■ **Exercises to complete**:
A. Reproduce the extractive summarization code verbatim, beginning at the words "# get unique" and stopping after "frequency_1 = dict()".
B. In the extractive summarization code, which two NLTK resources are downloaded?
C. Extend the extractive summarization code, picking up right after its last line.

■ **Text segment**:
####################

# Code for Extractive Summarization


In [None]:
import nltk
import os, csv
nltk.download('punkt')
nltk.download('stopwords')
# from tabulate import tabulate

from nltk.tokenize import sent_tokenize, word_tokenize
from nltk.corpus import stopwords
from nltk.cluster.util import cosine_distance


from tqdm import tqdm
# CHANGE THIS
base_path = "TestSummarizer"
folder_path = "TestSummarizer/business_summary"

In [2]:

def find_similarity(sentence1:list, sentence2:list, stopwords=None):

  # Removing all stop words
  filtered_sentence1 = [word.lower() for word in sentence1 if word not in stopwords]
  filtered_sentence2 = [word.lower() for word in sentence2 if word not in stopwords]


  # get unique words
  unique_words = list()
  unique_words.extend(filtered_sentence1)
  unique_words.extend(filtered_sentence2)

  unique_words = list(set(unique_words)) # use set to ensure only one case of each word

  # Get frequency information
  frequency_1 = dict()
  frequency_2 = dict()

####################

■ **Dataset**:
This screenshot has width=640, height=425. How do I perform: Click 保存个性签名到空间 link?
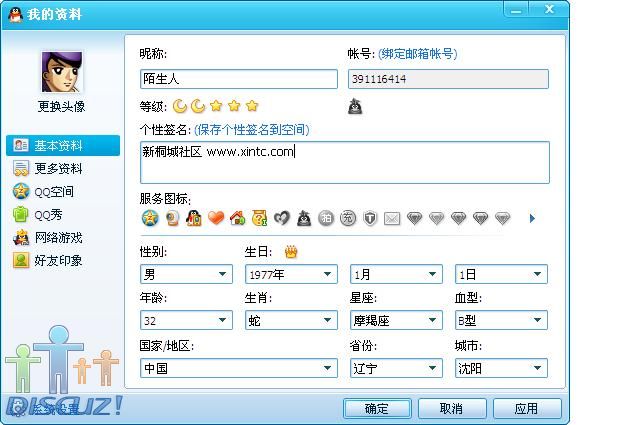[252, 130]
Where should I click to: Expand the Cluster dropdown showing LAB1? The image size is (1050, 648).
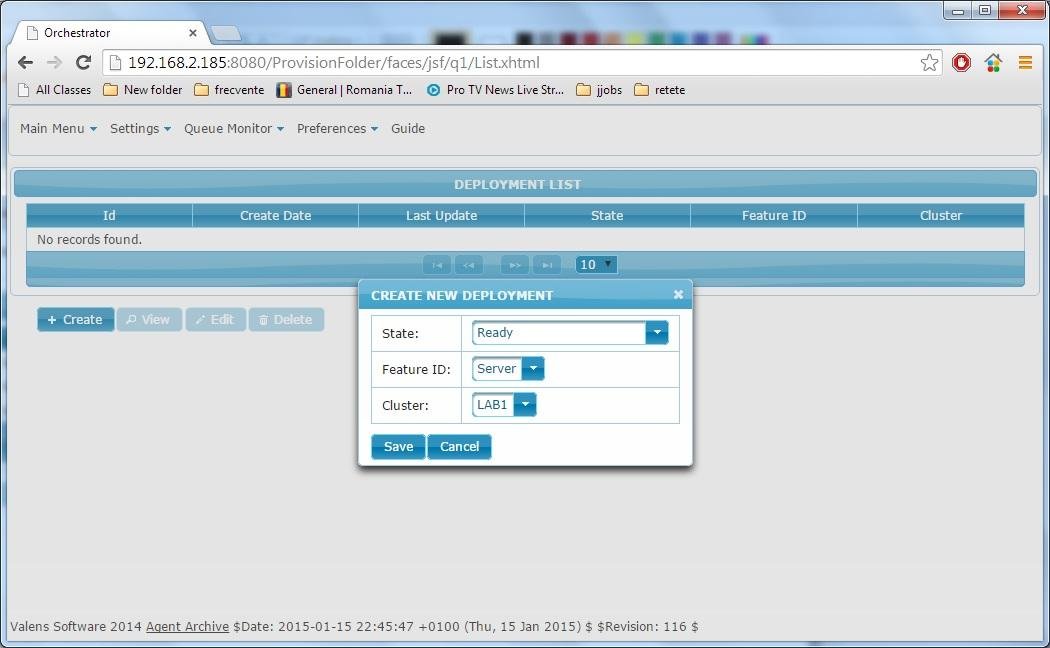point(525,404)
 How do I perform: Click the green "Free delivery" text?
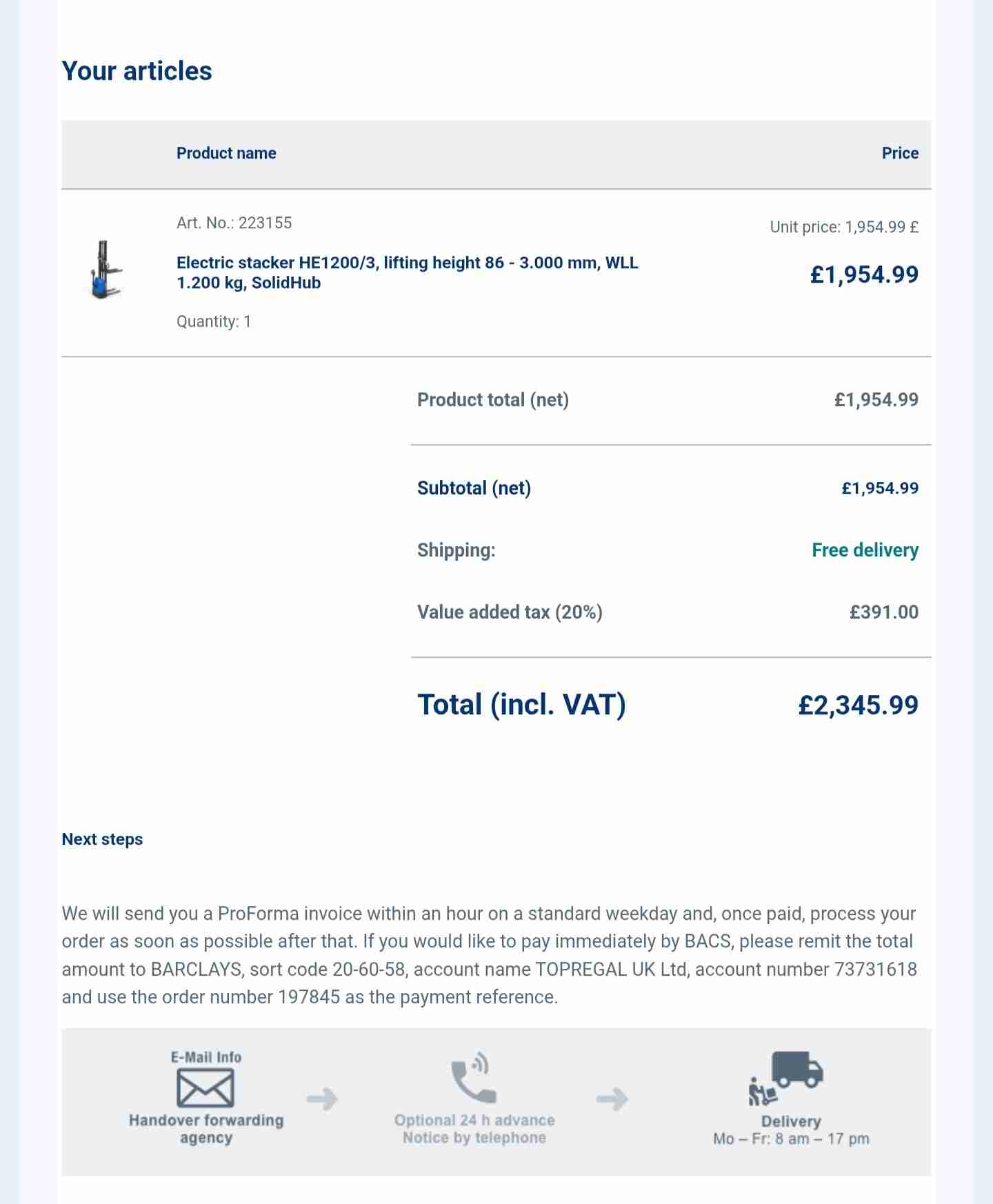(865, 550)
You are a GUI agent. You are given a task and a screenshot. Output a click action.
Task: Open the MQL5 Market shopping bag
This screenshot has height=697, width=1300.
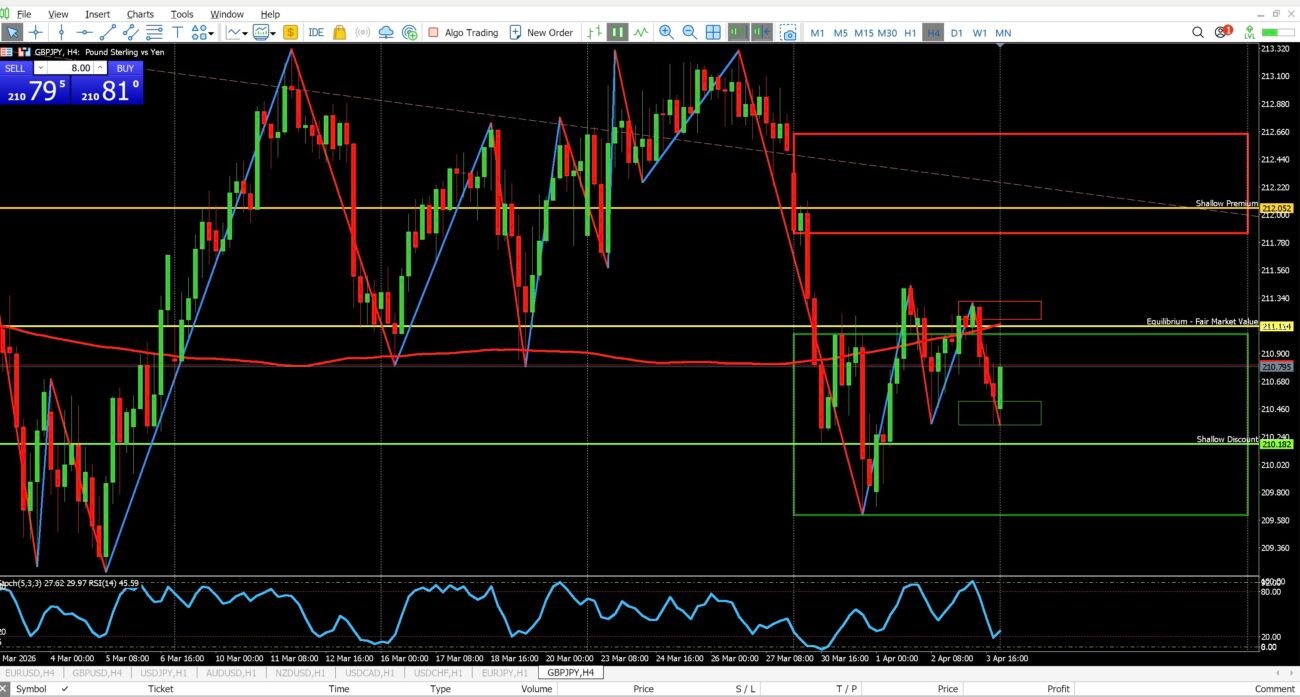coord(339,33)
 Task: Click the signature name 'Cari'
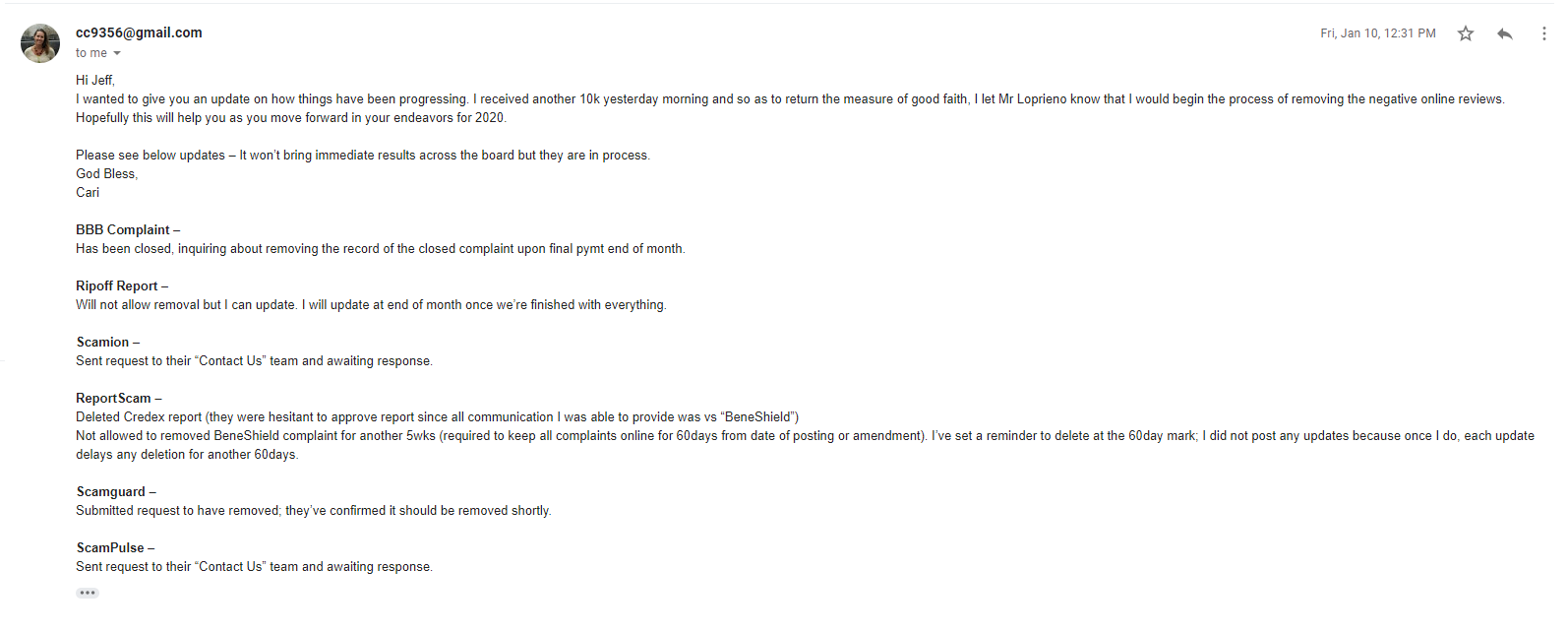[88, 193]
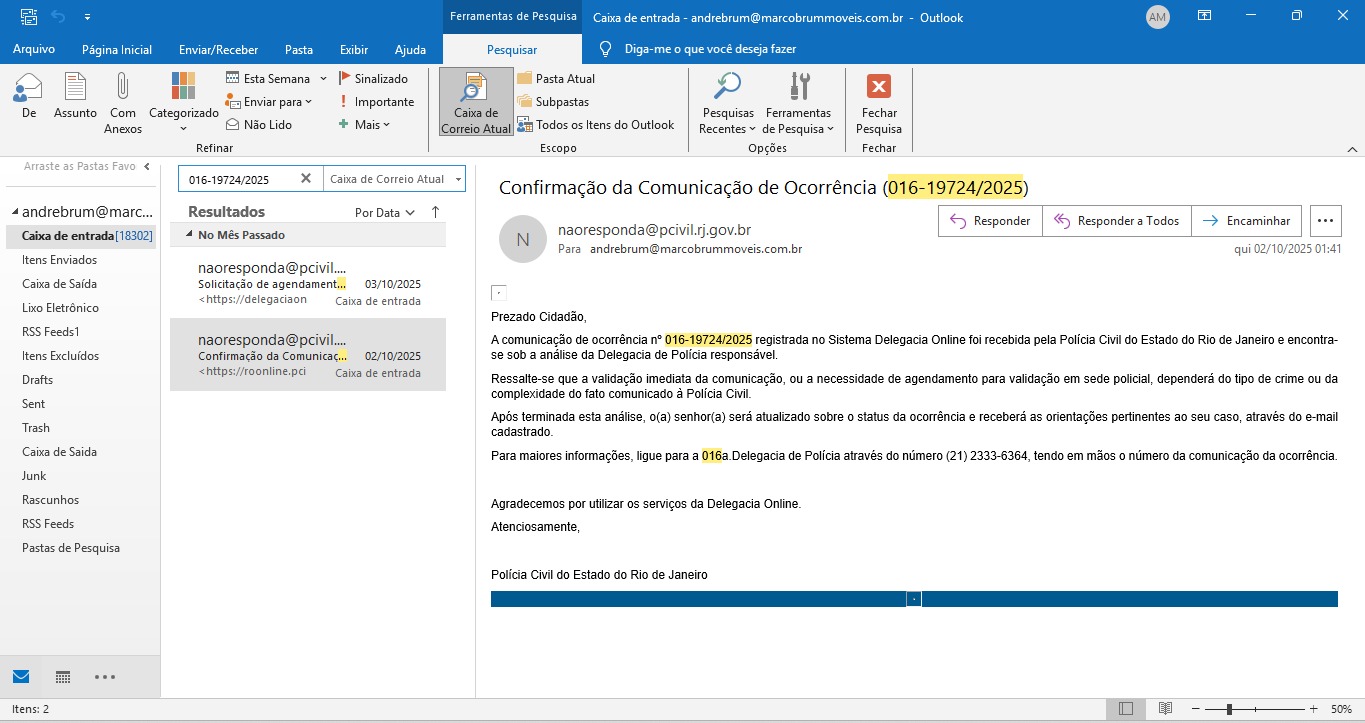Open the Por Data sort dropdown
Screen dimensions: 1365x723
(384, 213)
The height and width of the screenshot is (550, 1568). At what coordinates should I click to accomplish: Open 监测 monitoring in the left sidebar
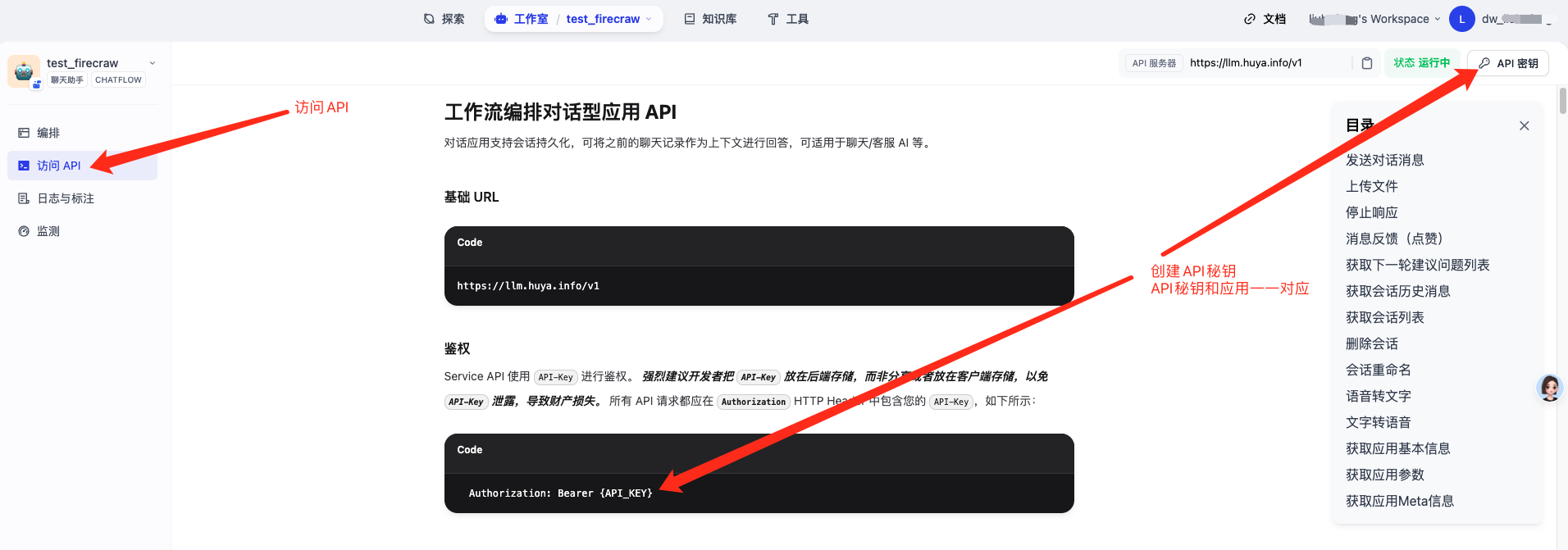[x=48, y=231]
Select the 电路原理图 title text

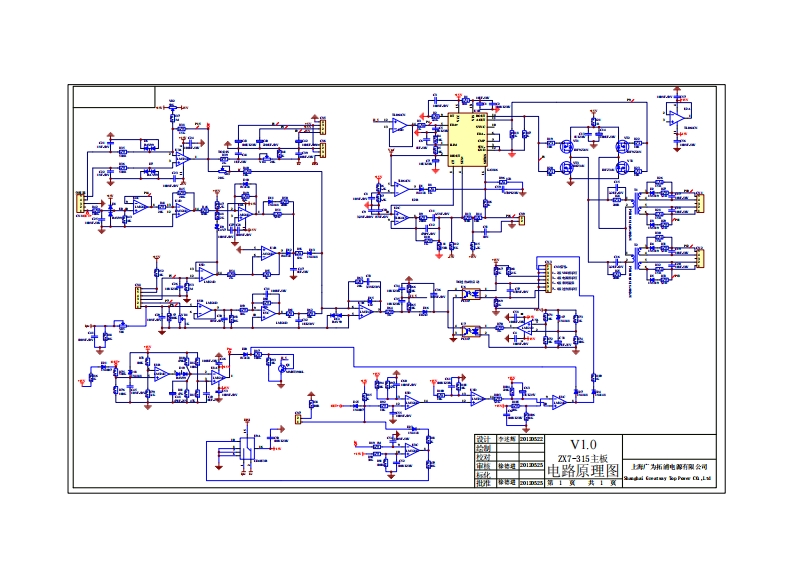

####################

■ **Replies**:
A.
# get unique words
  unique_words = list()
  unique_words.extend(filtered_sentence1)
  unique_words.extend(filtered_sentence2)

  unique_words = list(set(unique_words)) # use set to ensure only one case of each word

  # Get frequency information
  frequency_1 = dict()

B. 'punkt' and 'stopwords'.

C.
  for word in filtered_sentence1:
    frequency_1[word]  = frequency_1.get(word, 0) +1;

  for word in filtered_sentence2:
    frequency_2[word]  = frequency_2.get(word, 0) +1;

  # Create vectors
  size_unique_words = len(unique_words)
  vector_sentence1 = [0 for i in unique_words]
  vector_sentence2 = [0 for i in unique_words]

  # Assigning frequencies to vectors
  for word,frequency in frequency_1.items():
    vector_sentence1[unique_words.index(word)] = frequency

  for word,frequency in frequency_2.items():
    vector_sentence2[unique_words.index(word)] =frequency
  # Calculate similarity between vectors
  return 1-cosine_distance(vector_sentence1, vector_sentence2)

In [3]:
def construct_similarity_matrix(all_sentences, stopwords):
  # Initialize matrix
  matrix = [

            [0 for i in range(len(all_sentences))]
            for j in range(len(all_sentences))
  ]
  # Iterate over all sentences
  for i in range(len(all_sentences)):
    for j in range(len(all_sentences)):
      # Calculate similarity score for each sentence pair
      if(i != j):
        matrix[i][j] = find_similarity(all_sentences[i], all_sentences[j], stopwords)
      else:
        # Skip same sentence pairs.
        continue
  return matrix

In [4]:
def text_rank(similarity_matrix):
    # Initialize scores
    sentence_count = len(similarity_matrix)
    scores = [ 1 for i in range(sentence_count)]
    # Set damping factors
    damping_factor = 0.85
    epsilon = 1e-5

    for x in range(100):
        # Initialize prior scores
        prior_scores = scores.copy()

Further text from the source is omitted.